Chronic Inhalation Exposure to Mainstream Cigarette Smoke Increases Lung and Nasal Tumor Incidence in Rats

Abstract
An animal model of lung carcinogenicity induced by chronic inhalation of mainstream cigarette smoke would be useful for research on carcinogenic mechanisms, smoke composition-response relationships, co-carcinogenicity, and chemoprevention. A study was conducted to determine if chronic whole-body exposures of rats would significantly increase lung tumor incidence. Male and female F344 rats (n = 81 to 178/gender) were exposed whole-body 6 h/day, 5 days/week for up to 30 months to smoke from 1R3 research cigarettes diluted to 100 (LS) or 250 (HS) mg total particulate matter/m3, or sham-exposed to clean air (C). Gross respiratory tract lesions and standard lung and nasal sections were evaluated by light microscopy. A slight reduction of survival suggested that the HS level was at the maximum tolerated dose as commonly defined. Cigarette smoke exposure significantly increased the incidences of non-neoplastic and neoplastic proliferative lung lesions in females, while nonsignificant increases were observed in males.
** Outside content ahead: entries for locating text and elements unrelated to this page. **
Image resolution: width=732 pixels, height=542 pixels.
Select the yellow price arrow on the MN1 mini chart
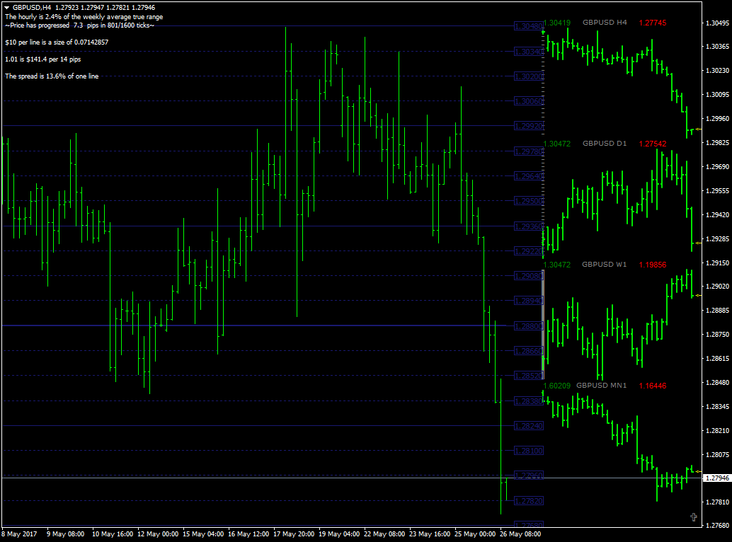(x=697, y=471)
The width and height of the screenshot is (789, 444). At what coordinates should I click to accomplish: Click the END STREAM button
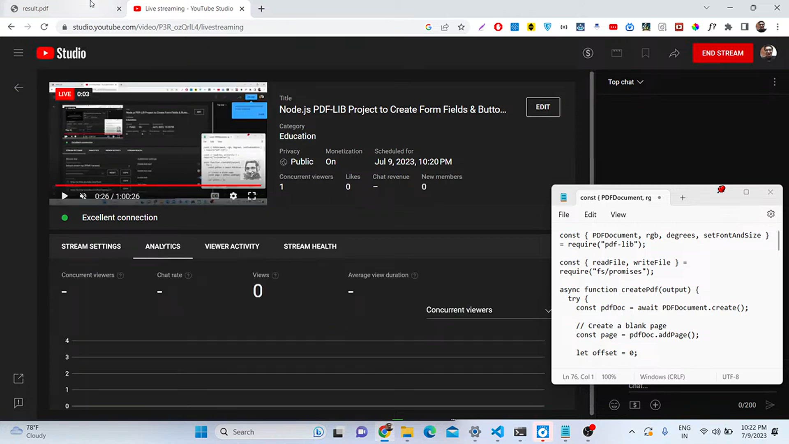tap(722, 53)
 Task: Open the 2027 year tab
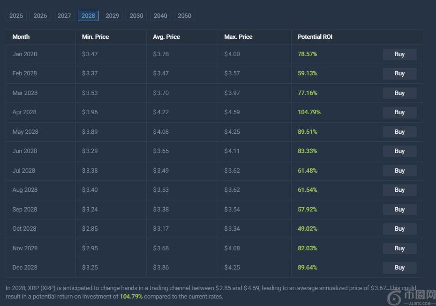tap(64, 16)
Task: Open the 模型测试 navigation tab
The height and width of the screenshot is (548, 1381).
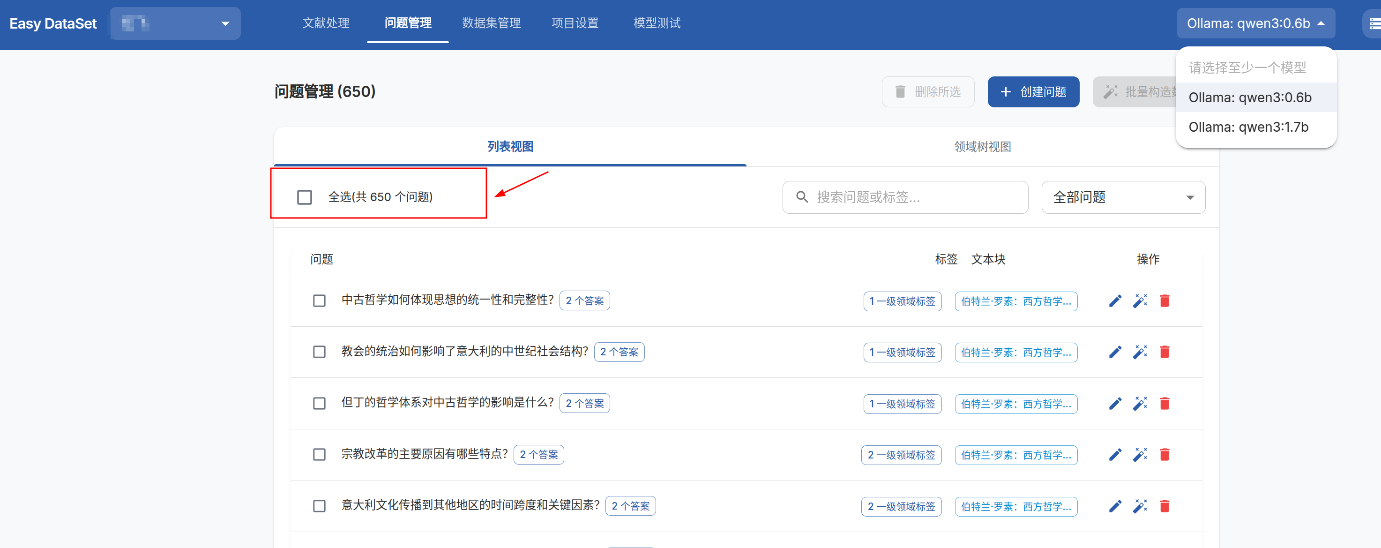Action: click(x=657, y=23)
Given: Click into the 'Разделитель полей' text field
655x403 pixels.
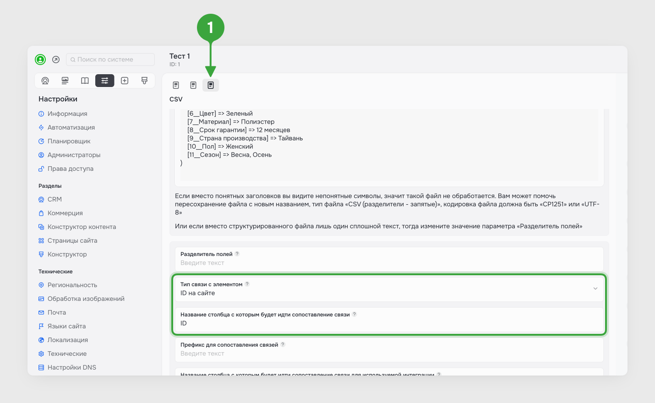Looking at the screenshot, I should pyautogui.click(x=388, y=263).
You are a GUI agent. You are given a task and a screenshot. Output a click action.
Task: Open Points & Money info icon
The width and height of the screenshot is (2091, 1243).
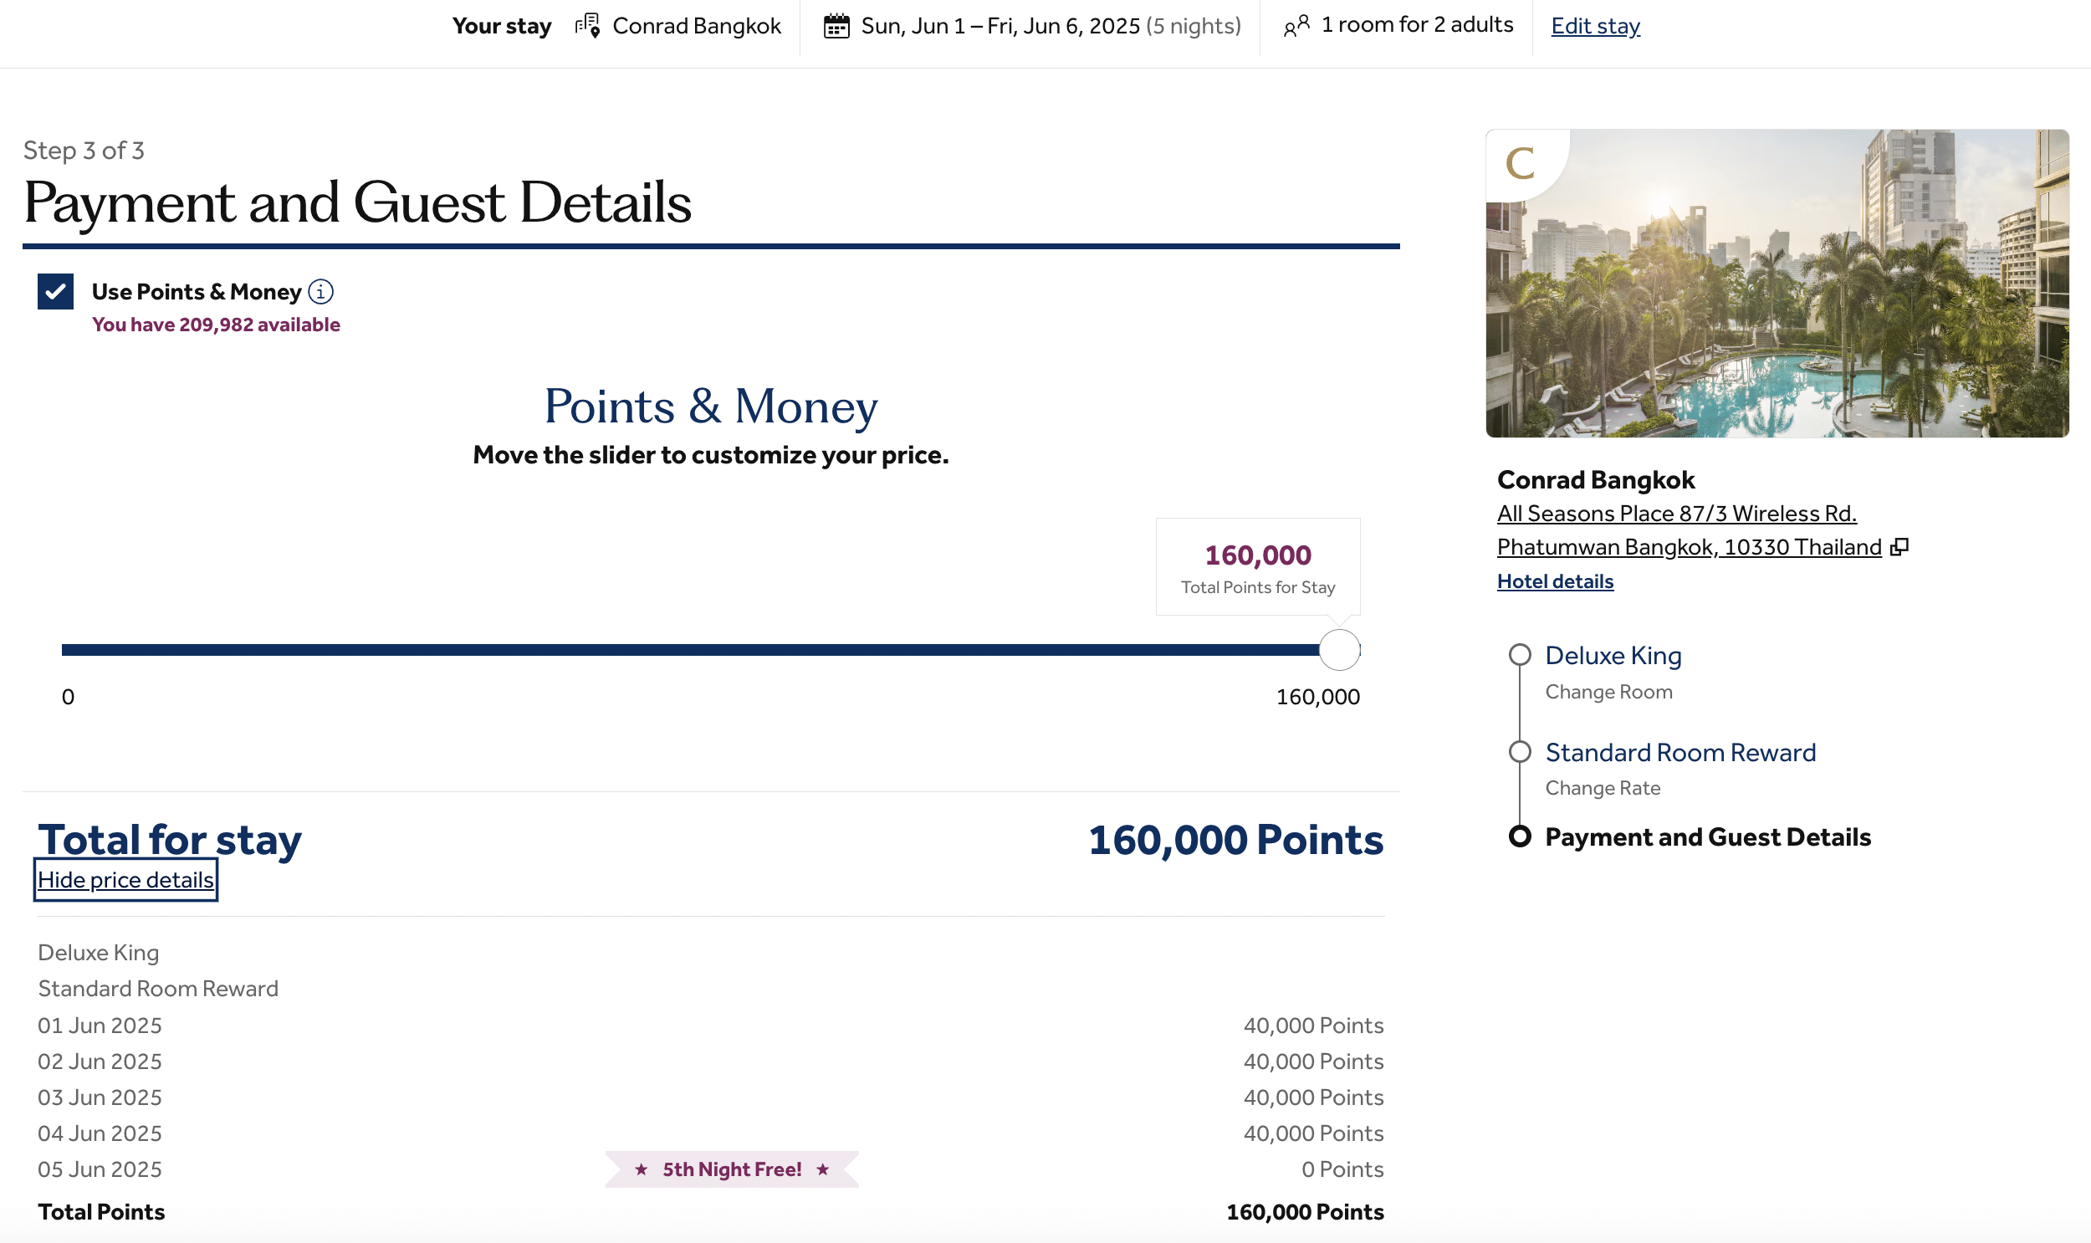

The combined incidence of bronchioloalveolar adenomas and carcinomas in females were: HS = 14%; LS = 6%; and C = 0%. These incidences represented minima because only standard lung sections and gross lesions were evaluated. Mutations in codon 12 of the K-ras gene occurred in 4 of 23 (17%) tumors. Three mutations were G to A transitions and one was a G to T transversion. The incidence of neoplasia of the nasal cavity was significantly increased at the HS, but not the LS level in both males and females (HS = 6%, LS = 0.3%, C = 0.4% for combined genders). These results demonstrate that chronic whole-body exposure of rats to cigarette smoke can induce lung cancer.